Cholestatic liver injury (CLI) is one of the major causative factors for liver fibrosis. CLI triggers c-Jun N-terminal kinases (JNK) activation. Interestingly, we have previously shown that the JNK1 is responsible for hepatic stellate cells (HSCs) activation in liver fibrosis. However as different cell types are involved in determining the relevance of JNK1 and/or 2 during fibrogenesis, we aimed here to specifically define the cell type specific role of JNKs during CLI for fibrosis.

Methods:

Jnkf/f wildtype (WT), Jnk2–/– and JNKΔhepa (hepatocyte-specific JNK1 and constitutive JNK2 deletion/complete deletion of JNK1 and 2 in hepatocytes) mice were subjected to bile duct ligation (BDL)-induced liver fibrosis.

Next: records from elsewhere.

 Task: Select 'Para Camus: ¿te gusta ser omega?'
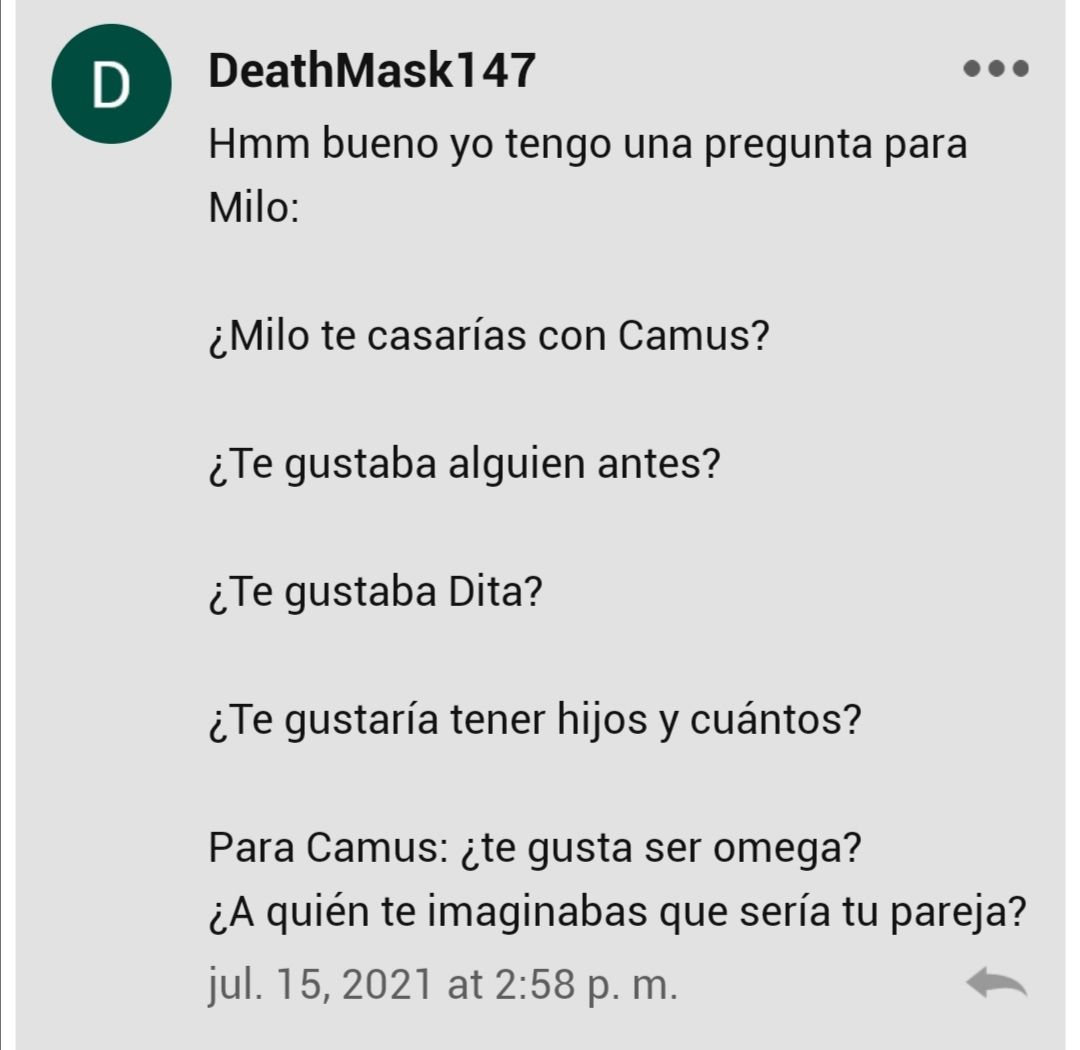tap(534, 847)
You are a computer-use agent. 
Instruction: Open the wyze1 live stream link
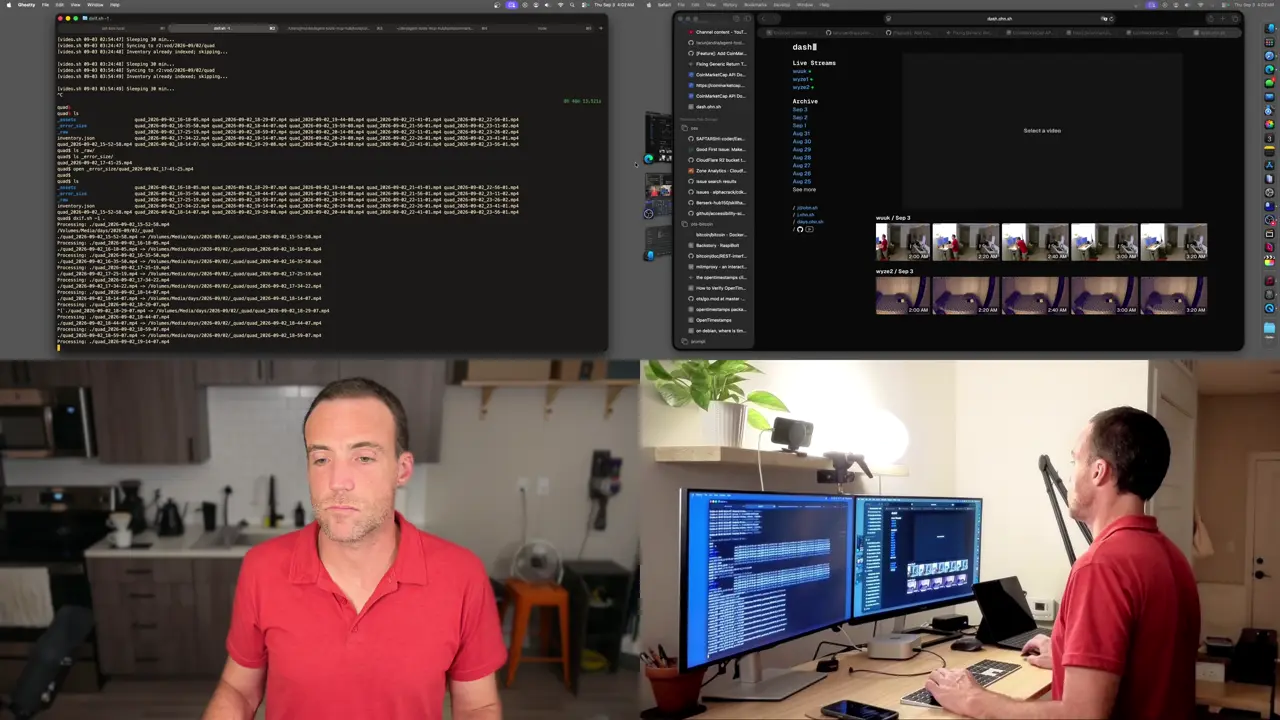click(802, 79)
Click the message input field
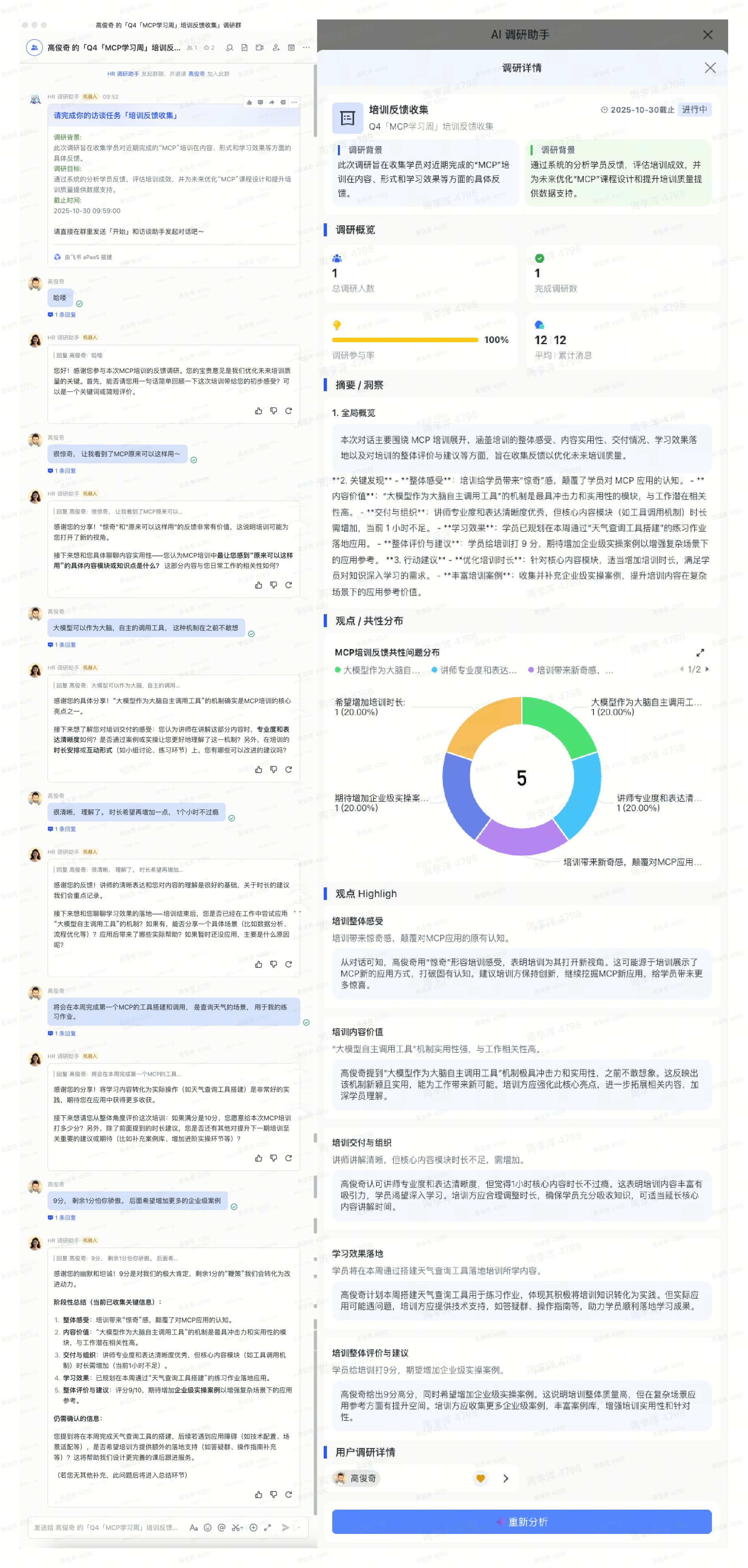748x1568 pixels. coord(107,1527)
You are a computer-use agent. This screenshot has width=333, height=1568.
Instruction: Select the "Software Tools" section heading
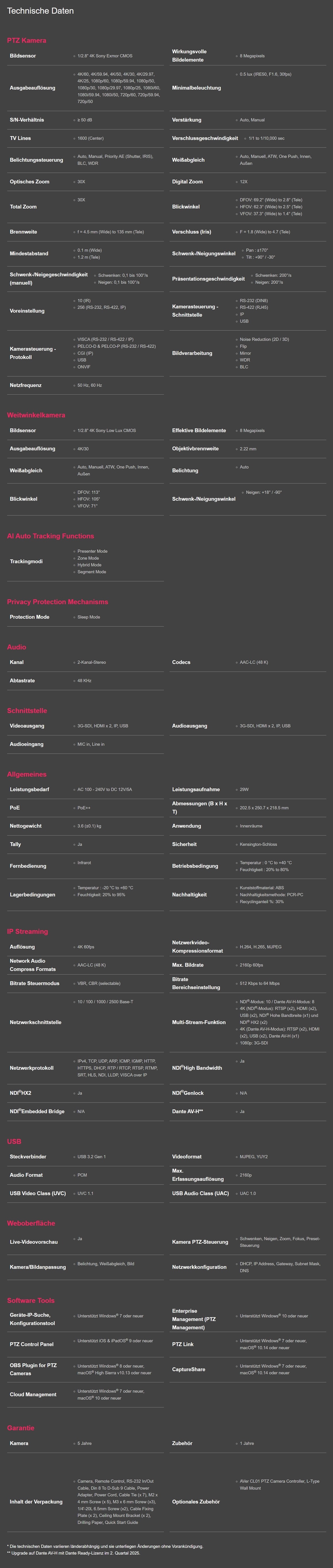(x=30, y=1300)
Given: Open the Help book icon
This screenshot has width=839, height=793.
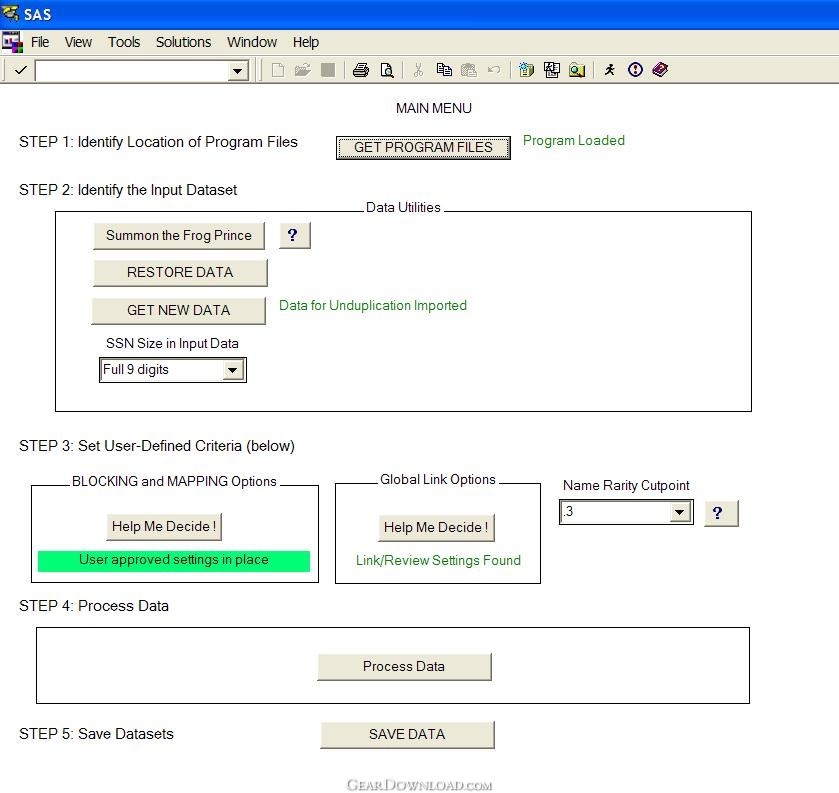Looking at the screenshot, I should point(660,70).
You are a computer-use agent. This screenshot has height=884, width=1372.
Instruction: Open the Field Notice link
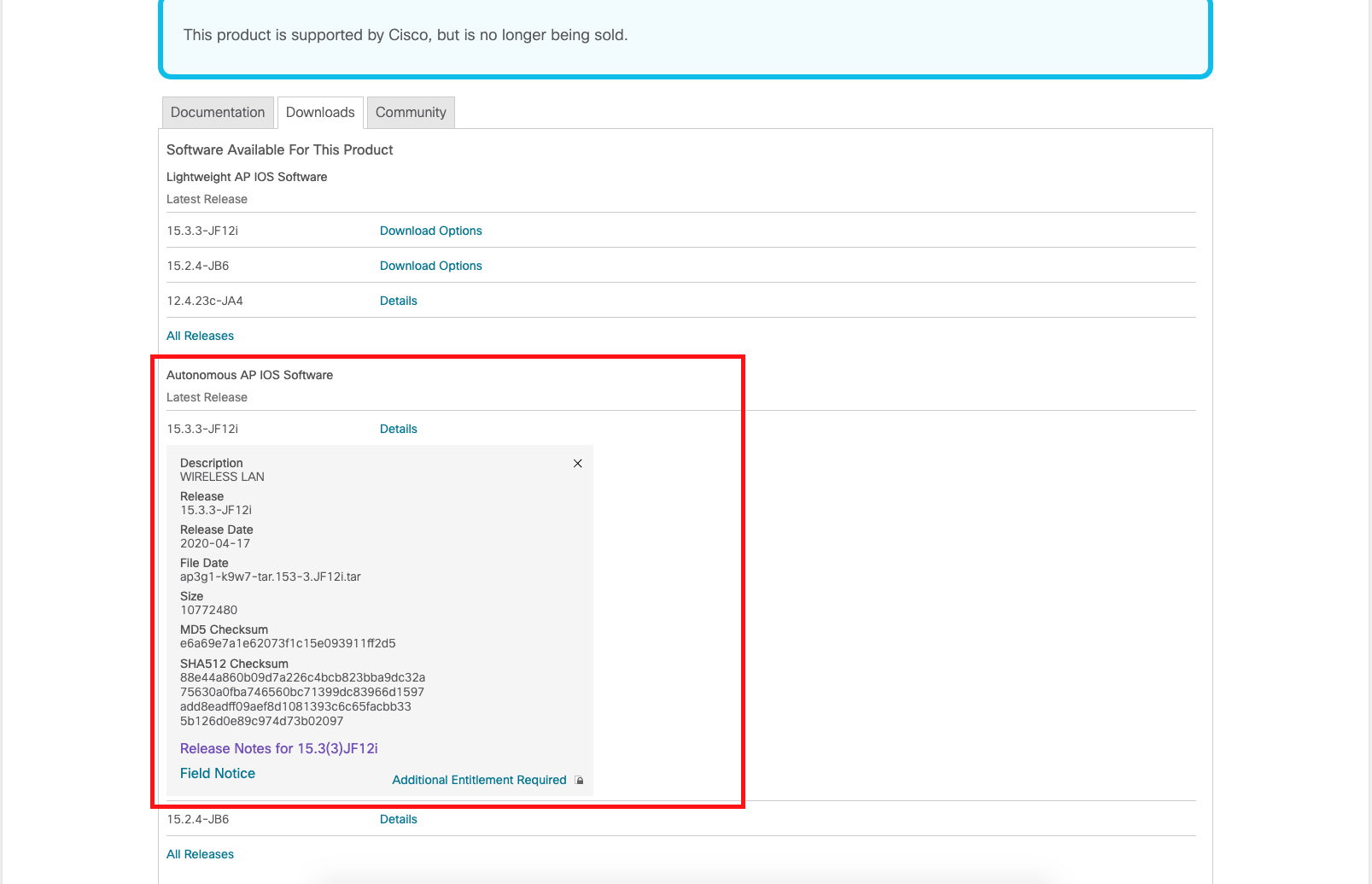[x=218, y=773]
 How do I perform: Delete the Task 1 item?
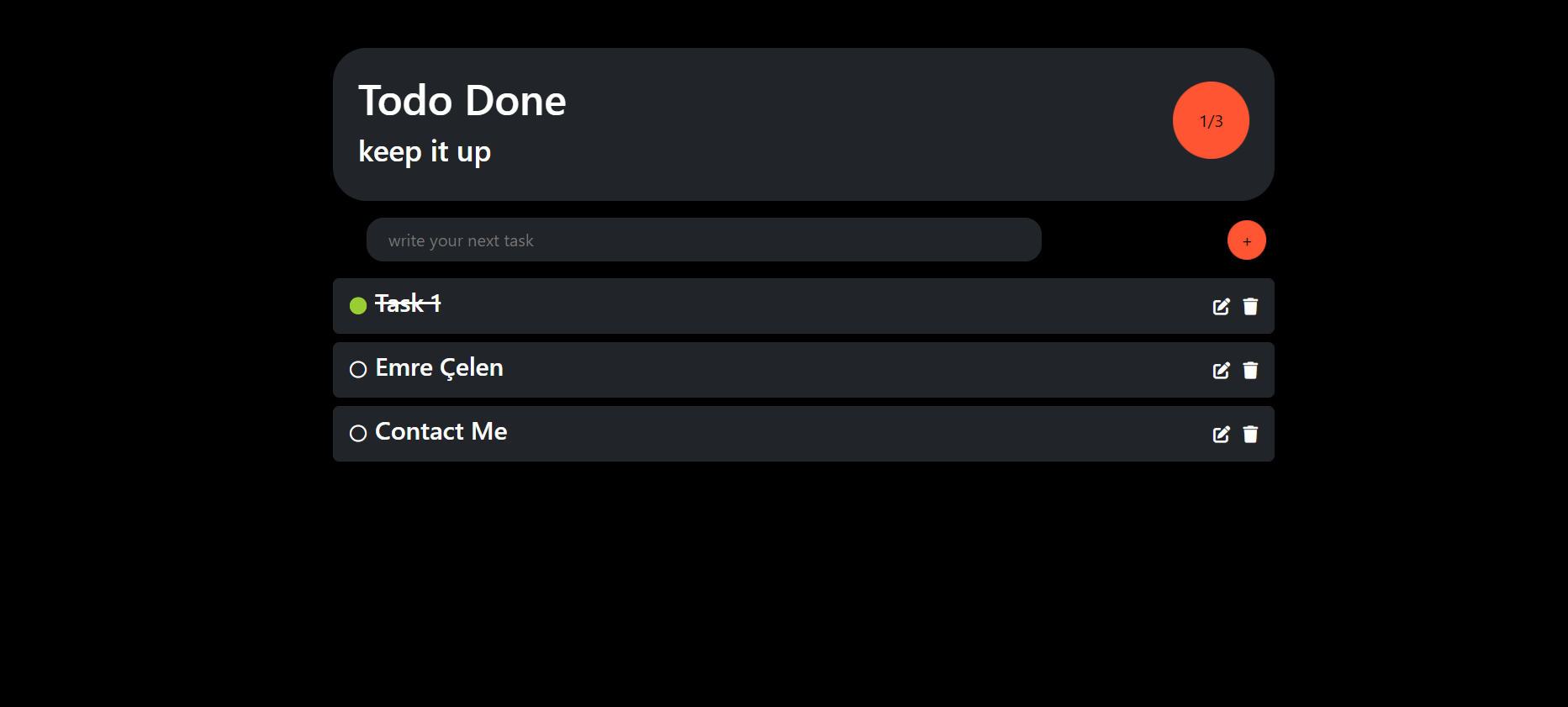coord(1250,307)
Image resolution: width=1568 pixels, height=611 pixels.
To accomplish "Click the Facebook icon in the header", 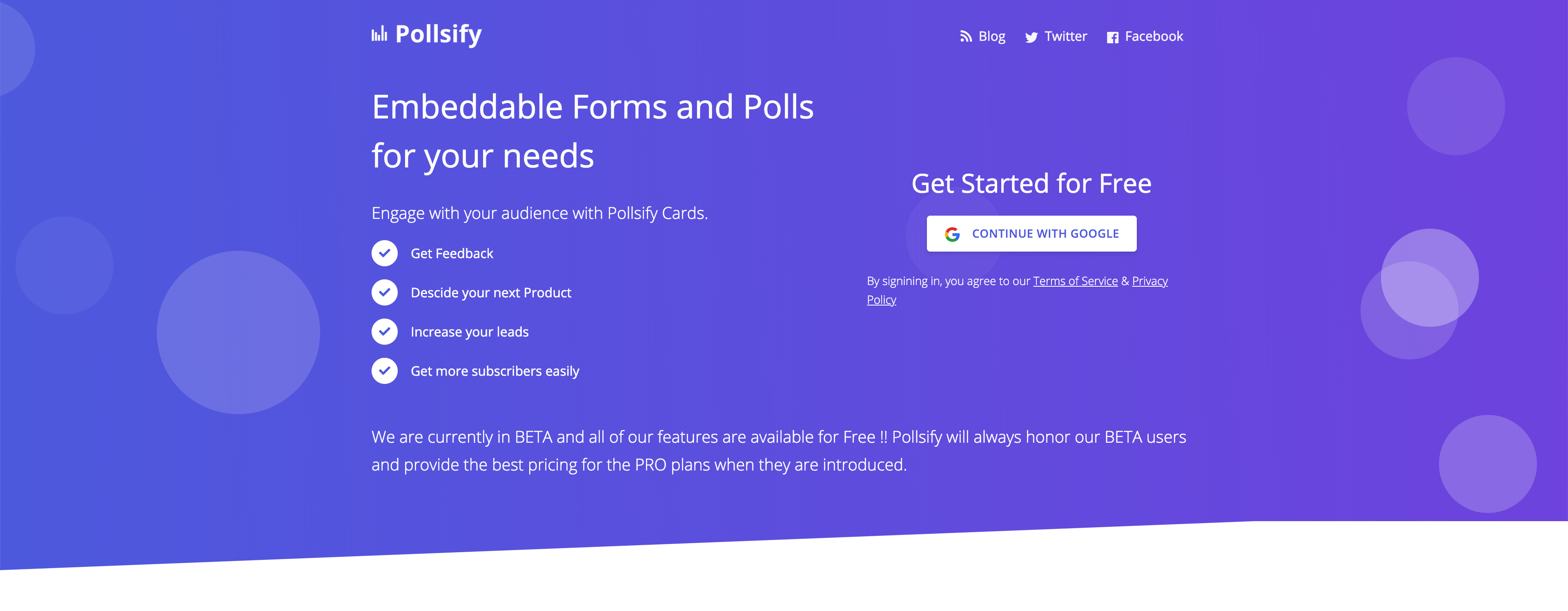I will pyautogui.click(x=1113, y=37).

In addition, immunoblotting, immunofluorescence and immunohistochemical studies were performed. Furthermore, bone marrow transplantation experiments were incorporated.

Results:

Serum markers of liver damage – liver transaminases- and liver histology revealed increased cell injury and compensatory proliferation in mice with combined deletion of JNK1 and JNK2 in hepatocytes compared to Jnk2-/- and WT mice. TUNEL staining and cleaved caspase 3 staining demonstrated that this effect is directly mediated by a higher rate of hepatocyte apoptosis. Consequently, BDL caused increased markers of liver fibrosis in JNKΔhepa livers including Sirius red staining as well as Collagen IA1, TIMP1 and MMP2 in WT mice. However, no differences were found in Jnk2–/– compared to JNKΔhepa livers. Concomitantly, infiltration of immune cells and inflammatory cytokines measured by CD11b, F4/80, TNF, TGF β, IL-6, IL-1α/β were strongly up-regulated in WT mice but no difference was evident between Jnk2–/– and JNKΔhepa BDL-treated livers. Moreover, BDL treated chimeric JNKΔhepa mice reconstituted either with WT (WT to JNKΔhepa) or JNKΔhepa BM (JNKΔhepa to JNKΔhepa) revealed significantly higher liver damage and liver fibrogenesis after BDL than WT mice reconstituted with either with WT BM (WT to WT) or JNKΔhepa BM (JNKΔhepa to WT)

Conclusion:

Combined JNK function is protective in hepatocytes during cholestatic liver injury. This JNK-dependent effect is directly mediated by inhibiting caspase8-dependent apoptosis during CLI.